Chaque année au mois de février, je me réserve une petite soirée à moi toute seule pour m’énerver. Enfin non, j’exagère un peu, plus jeune j’ai fait ma rebelle et plusieurs années de suite j’ai boycotté cette grande messe d’auto-congratulation du cinéma français. À cette époque, je voyais jusqu’à 5 à 6 films par semaine en salle, et j’étais rarement d’accord avec les palmarès que j’avais cessé de regarder en signe de désaccord et de protestation ; il faut dire qu’à cette époque, je voyais encore des films français, maintenant plus trop alors chaque année, ça me fait une petite cession de rattrapage… Bref, je m’informe…
Mais ce n’est pas de ça que je voulais parler, je digresse… Chaque année, au mois de février disais-je, depuis que j’ai atteint une certaine maturité, une certaine sérénité, j’aime à me réserver une petite soirée télé par an pour m’énerver… Je me prépare un petit plateau, j’enfile ma petite nuisette et hop ! au lit pour un samedi spécial cinéma français…
Alors déjà cette année, ils m’ont tout foutu en l’air, Les Césars c’était ce soir, vendredi donc. Pour un peu, je les manquais… Probablement que si j’avais bossé, enfin je veux dire si j’avais été employée par une société pour y fournir un certain travail contre rémunération, je serais passée à côté de l’événement… Mais comme en ce moment, je travaille à la maison, sur un projet qui peut-être n’aboutira jamais, ma petite pause c’est internet, l’équivalent du smirting pour qui peut fumer comme un pompier dans son bureau-lit, sans risquer d’avoir à s’amender de la modique somme de 69 euros (c’est ça ?).
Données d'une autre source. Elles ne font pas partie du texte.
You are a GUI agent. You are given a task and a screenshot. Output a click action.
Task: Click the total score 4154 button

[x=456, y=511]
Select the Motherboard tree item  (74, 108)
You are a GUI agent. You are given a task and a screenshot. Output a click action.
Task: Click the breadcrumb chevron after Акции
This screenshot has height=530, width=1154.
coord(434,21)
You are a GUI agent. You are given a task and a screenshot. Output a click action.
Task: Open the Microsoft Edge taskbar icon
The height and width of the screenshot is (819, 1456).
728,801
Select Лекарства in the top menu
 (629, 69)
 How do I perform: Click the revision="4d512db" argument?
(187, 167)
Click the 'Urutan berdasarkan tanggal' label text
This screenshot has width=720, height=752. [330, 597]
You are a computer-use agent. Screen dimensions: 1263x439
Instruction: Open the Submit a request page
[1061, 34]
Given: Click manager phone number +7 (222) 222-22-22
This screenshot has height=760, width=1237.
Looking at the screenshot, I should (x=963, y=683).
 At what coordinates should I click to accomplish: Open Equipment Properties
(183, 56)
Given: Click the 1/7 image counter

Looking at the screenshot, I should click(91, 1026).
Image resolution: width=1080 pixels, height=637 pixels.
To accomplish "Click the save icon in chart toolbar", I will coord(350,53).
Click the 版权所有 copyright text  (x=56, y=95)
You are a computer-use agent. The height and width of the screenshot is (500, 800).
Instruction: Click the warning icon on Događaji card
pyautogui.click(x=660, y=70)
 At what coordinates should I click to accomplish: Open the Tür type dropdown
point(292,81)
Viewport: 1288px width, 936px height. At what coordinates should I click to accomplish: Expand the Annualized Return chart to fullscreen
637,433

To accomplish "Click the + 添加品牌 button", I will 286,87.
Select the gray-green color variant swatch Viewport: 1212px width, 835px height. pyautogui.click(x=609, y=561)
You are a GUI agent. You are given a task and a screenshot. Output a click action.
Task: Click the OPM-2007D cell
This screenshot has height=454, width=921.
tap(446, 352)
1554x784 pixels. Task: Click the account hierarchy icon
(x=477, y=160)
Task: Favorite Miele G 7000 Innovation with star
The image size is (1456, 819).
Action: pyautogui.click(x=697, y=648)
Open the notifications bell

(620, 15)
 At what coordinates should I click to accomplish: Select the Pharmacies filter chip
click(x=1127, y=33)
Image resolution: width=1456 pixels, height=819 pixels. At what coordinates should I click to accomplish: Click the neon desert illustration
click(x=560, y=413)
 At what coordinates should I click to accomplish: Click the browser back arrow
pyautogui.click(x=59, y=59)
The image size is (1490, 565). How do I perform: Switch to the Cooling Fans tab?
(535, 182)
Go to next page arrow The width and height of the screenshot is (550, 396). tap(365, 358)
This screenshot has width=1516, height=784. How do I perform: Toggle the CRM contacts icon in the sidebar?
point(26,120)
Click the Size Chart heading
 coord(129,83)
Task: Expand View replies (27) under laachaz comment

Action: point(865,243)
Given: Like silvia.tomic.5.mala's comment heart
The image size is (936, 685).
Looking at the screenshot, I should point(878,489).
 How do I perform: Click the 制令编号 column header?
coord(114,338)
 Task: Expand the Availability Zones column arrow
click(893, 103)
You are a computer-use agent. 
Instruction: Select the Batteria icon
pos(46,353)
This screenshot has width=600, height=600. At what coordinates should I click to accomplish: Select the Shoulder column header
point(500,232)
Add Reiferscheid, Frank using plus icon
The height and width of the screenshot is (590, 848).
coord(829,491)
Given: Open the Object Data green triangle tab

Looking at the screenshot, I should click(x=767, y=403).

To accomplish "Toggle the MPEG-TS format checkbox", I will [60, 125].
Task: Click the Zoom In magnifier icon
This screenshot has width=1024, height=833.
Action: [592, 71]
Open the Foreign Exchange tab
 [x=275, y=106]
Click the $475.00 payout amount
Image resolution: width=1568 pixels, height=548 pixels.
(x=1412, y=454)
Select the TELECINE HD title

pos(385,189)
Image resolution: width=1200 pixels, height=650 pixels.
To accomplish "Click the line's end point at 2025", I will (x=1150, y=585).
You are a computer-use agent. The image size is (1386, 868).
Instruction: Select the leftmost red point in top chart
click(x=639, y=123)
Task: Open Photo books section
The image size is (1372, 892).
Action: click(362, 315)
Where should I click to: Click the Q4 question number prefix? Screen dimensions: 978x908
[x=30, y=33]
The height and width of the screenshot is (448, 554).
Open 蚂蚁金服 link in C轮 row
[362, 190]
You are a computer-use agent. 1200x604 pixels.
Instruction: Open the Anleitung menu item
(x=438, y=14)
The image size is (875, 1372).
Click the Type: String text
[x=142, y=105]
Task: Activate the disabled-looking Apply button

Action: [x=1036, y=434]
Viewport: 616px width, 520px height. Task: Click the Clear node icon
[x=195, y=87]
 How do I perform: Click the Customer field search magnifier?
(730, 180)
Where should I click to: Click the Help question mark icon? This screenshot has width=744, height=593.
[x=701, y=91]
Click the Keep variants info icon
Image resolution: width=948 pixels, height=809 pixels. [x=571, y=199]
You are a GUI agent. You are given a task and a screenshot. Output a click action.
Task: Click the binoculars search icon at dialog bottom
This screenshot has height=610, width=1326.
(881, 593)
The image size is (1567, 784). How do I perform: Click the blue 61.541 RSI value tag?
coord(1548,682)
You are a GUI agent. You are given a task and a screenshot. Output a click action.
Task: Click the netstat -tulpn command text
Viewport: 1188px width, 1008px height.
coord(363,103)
Bref , du coup, j’étais déjà en nuisette, j’ai juste eu à préparer le petit plateau tv et hop ! c’est parti pour la soirée-mamie.
Alors pour commencer, et avant que je ne vous parle de mes premiers signes alarmant de dégénéressence, les actrices sur le red carpet… où l’on découvre que le légendaire chic français s’est définitivement laissé surpassé par le chic US, ou bien – engagez des stylistes, les filles ! – parce que les robes RAS… C’est sans intérêt, comme chaque année…
J’ai bien aimé l’allure de Chiara Mastroianni, simplissime et chic dans son fourreau noir, cela reste très classique, mais j’adore ces cheveux lâchés et cette fille embellit de jour en jour, je trouve, on l’a connu post adolescence ingrate, la maturité lui va bien, je l’aime bien…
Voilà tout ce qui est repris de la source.